Marinette's voice trembled. "What are you? And how do you know my name?"
"I'm a kwami. My name is Tikki," the tiny being said. "And I'm here to help you understand everything."
Adrien's Room
Plagg lunged at the remote control but missed, biting the edge instead. Adrien, trying to climb his rock wall, suddenly leapt to catch Plagg in midair.
"Hey! Let me go!" Plagg yelled.
"I still don't know what you're doing here," Adrien said, holding the small creature securely.
Plagg sighed. "Look, I'm a kwami. I grant powers. Yours? The power of destruction."
Adrien shook his head. "Uh-uh."
Plagg scanned the room, eyes lighting up. "Good. Now… got anything to eat? I'm starving."
Adrien gave a wry smile. "My dad's pranking me, right? No way he's this crazy."
Plagg shrugged, flying out of Adrien's grip. "Your father must never know I exist. Or anyone else, for that matter."

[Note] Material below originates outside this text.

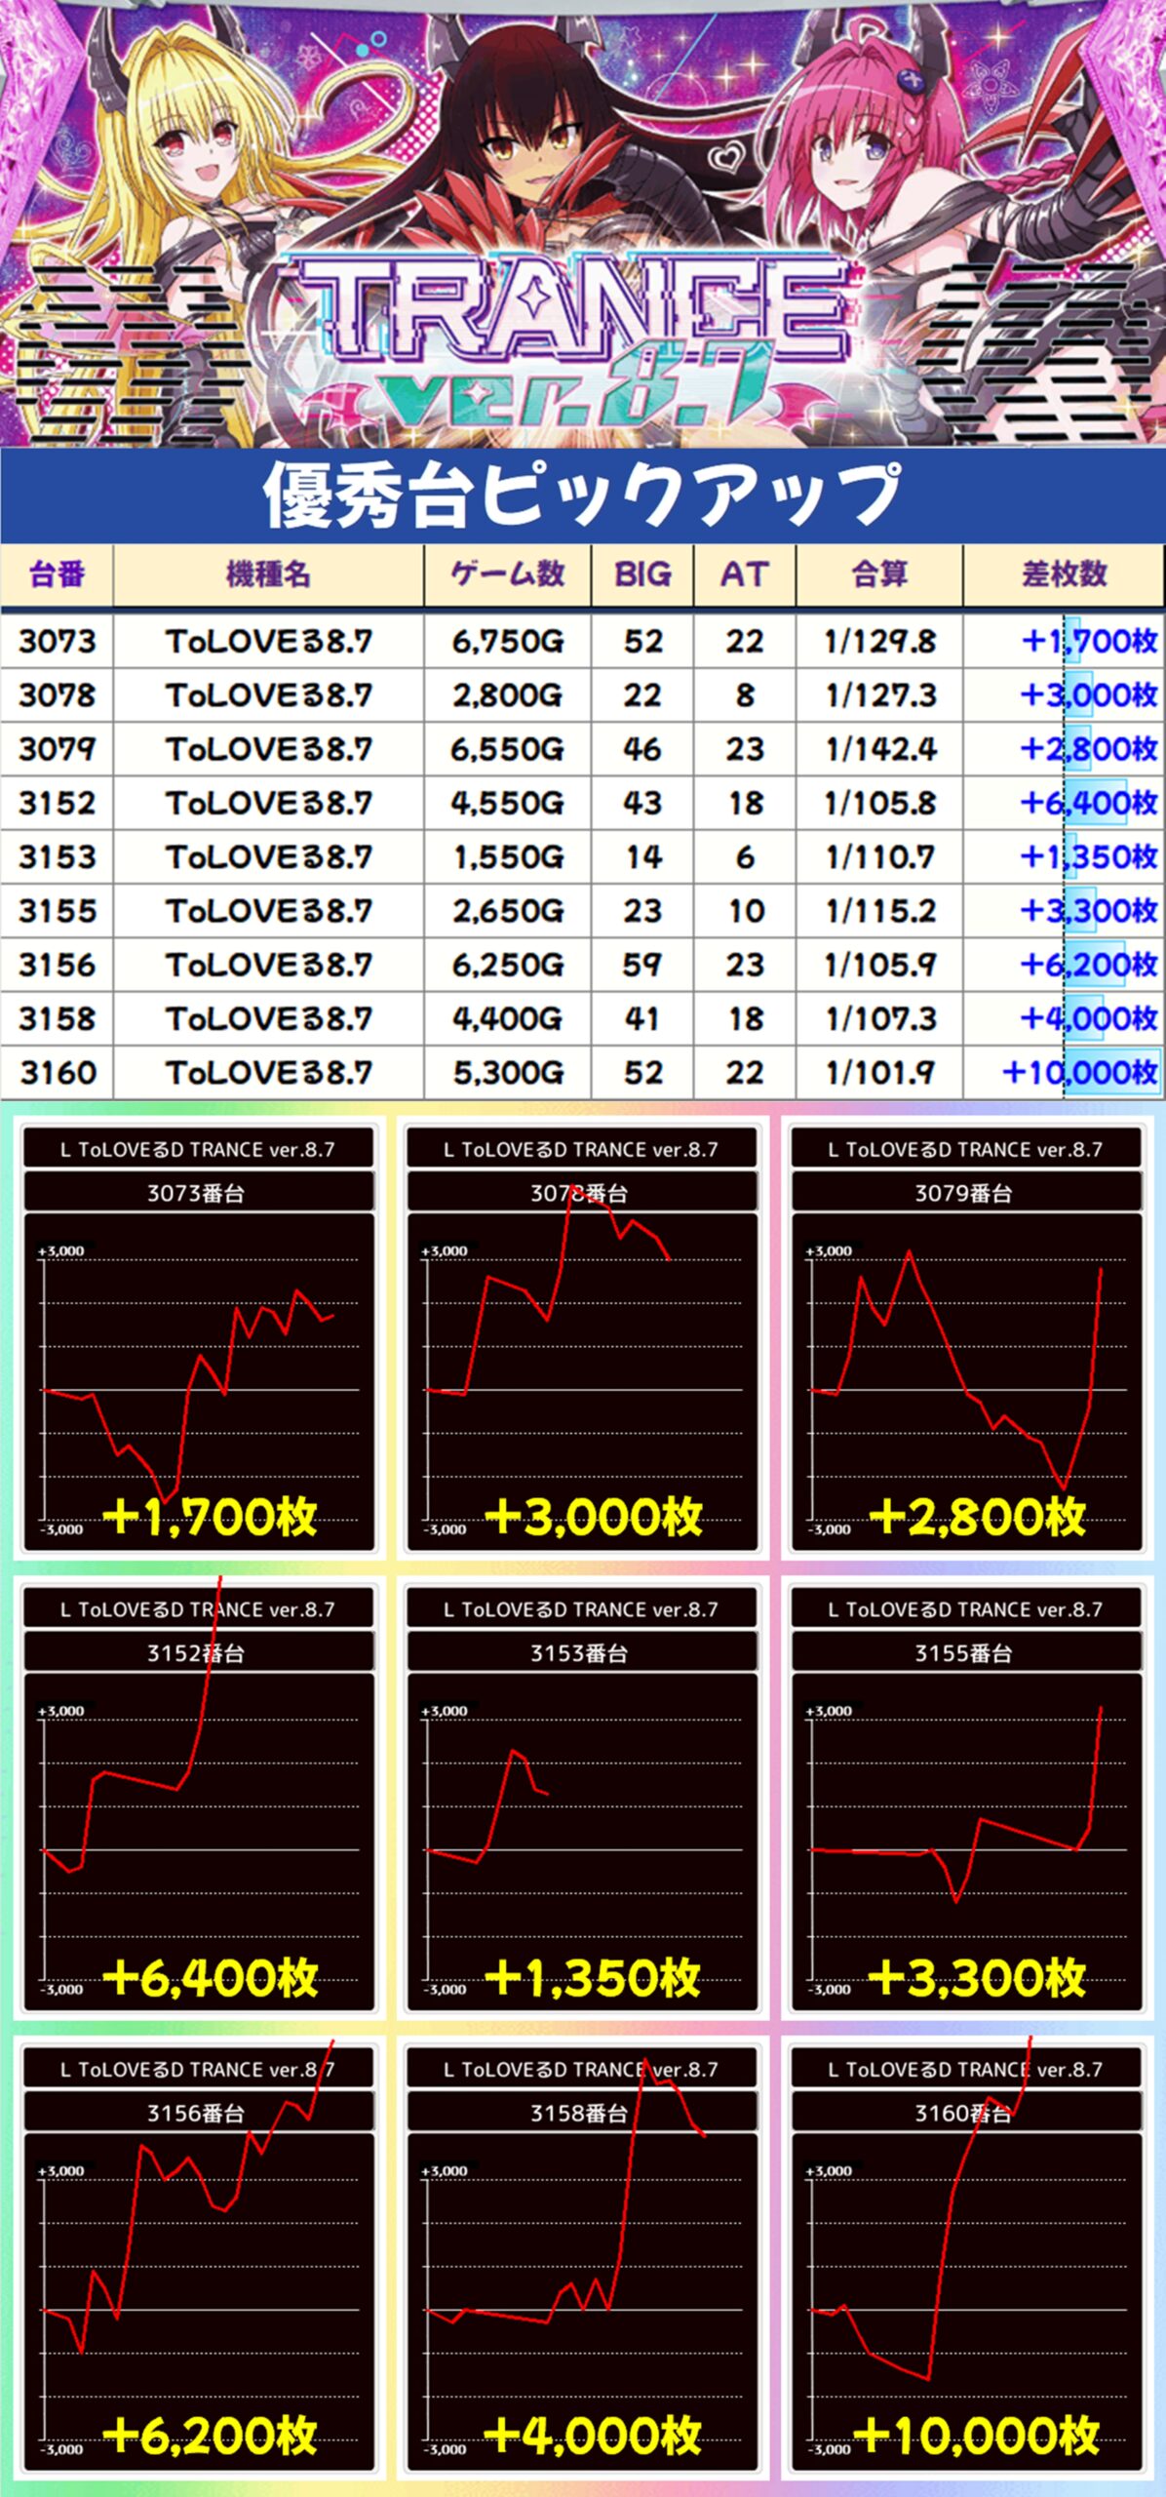Open the 3152番台 graph showing +6,400枚
Viewport: 1166px width, 2497px height.
(x=199, y=1824)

Scene:Marinette yanked at the trapdoor in her room, panic rising in her chest like a tide. "Mom! Dad!" she called, voice sharp with fear. The sound of chaos still echoed in her mind—Stoneheart's roar, the shouts on the street, the news flashing warnings across every screen.
But before her voice could climb louder, something small and fast darted into view.
"No, no, no! Shh!" the little creature pleaded, zipping through the air and hovering in front of her. It was the size of a plush toy, red with black spots and large, anxious eyes. "I'm your friend, Marinette! You have to trust me!"
Marinette recoiled in confusion and disbelief. Her whole world was unraveling. "A… flying bug? That talks?!"
Tikki floated closer, her voice calm but urgent. "You're the only one who can stop Stoneheart."
Marinette stared, still stunned. But something in the creature's eyes—earnest, ancient, kind—struck a chord deep in her. Hesitantly, she let her hands fall away from the trapdoor.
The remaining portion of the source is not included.